My research broadly investigates ways that dance can support health and well-being throughout the lifespan, and involves the development of neurobiological models for dance and applications for therapeutic dance programs. While neuroscience of dance and dance in therapeutic contexts are growing areas of research, methodological restrictions associated with recording data while people are moving impose severe limitations on studies. Interdisciplinary research methods and theoretical frameworks that blend sciences and humanities are highly suited to improving our understanding of how and why dance may be useful in therapeutic contexts. Neuroscientific dance research to this point often involves pre/post measures, visualisation, watching videos, or anatomical examinations of experts; my project addressed these elements while adding dimensions of moving, learning, and performing a novel dance.

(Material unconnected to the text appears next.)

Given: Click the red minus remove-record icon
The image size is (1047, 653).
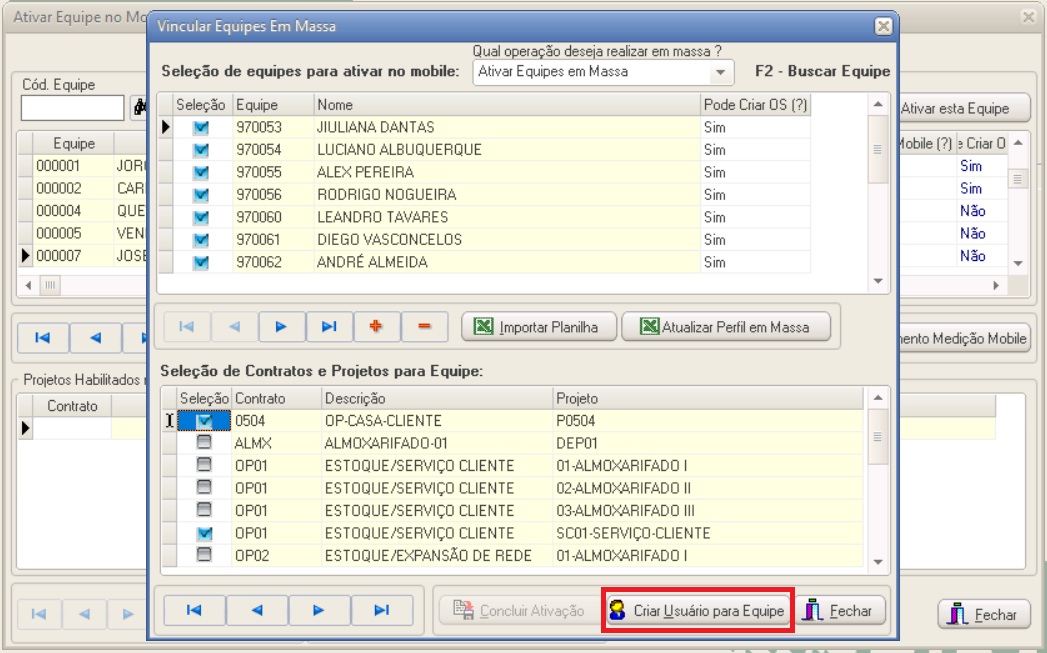Looking at the screenshot, I should coord(424,326).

The project assessed the impact of motor learning while subjects learned a specifically designed 30-second choreography. Trials include watching videos, watching live performances of the choreography, moving with the teacher, imagining performing from a first-person perspective, and finally, performing in space. Sessions were recorded at the Berlin Mobile Brain/Body Imaging Lab (BeMoBIL), a 150 m2 lab space, where we could capture EEG data and continuous motion of the 16 participants.
The collected data explores brain dynamics synced with video and motion capture, along with participant feedback, providing a wealth of information. Preliminary results suggest that participants employed different learning strategies based on their previous experience; further analysis will require substantially more time. This article describes our original research design and outlines plans for analysis over the coming months and year(s).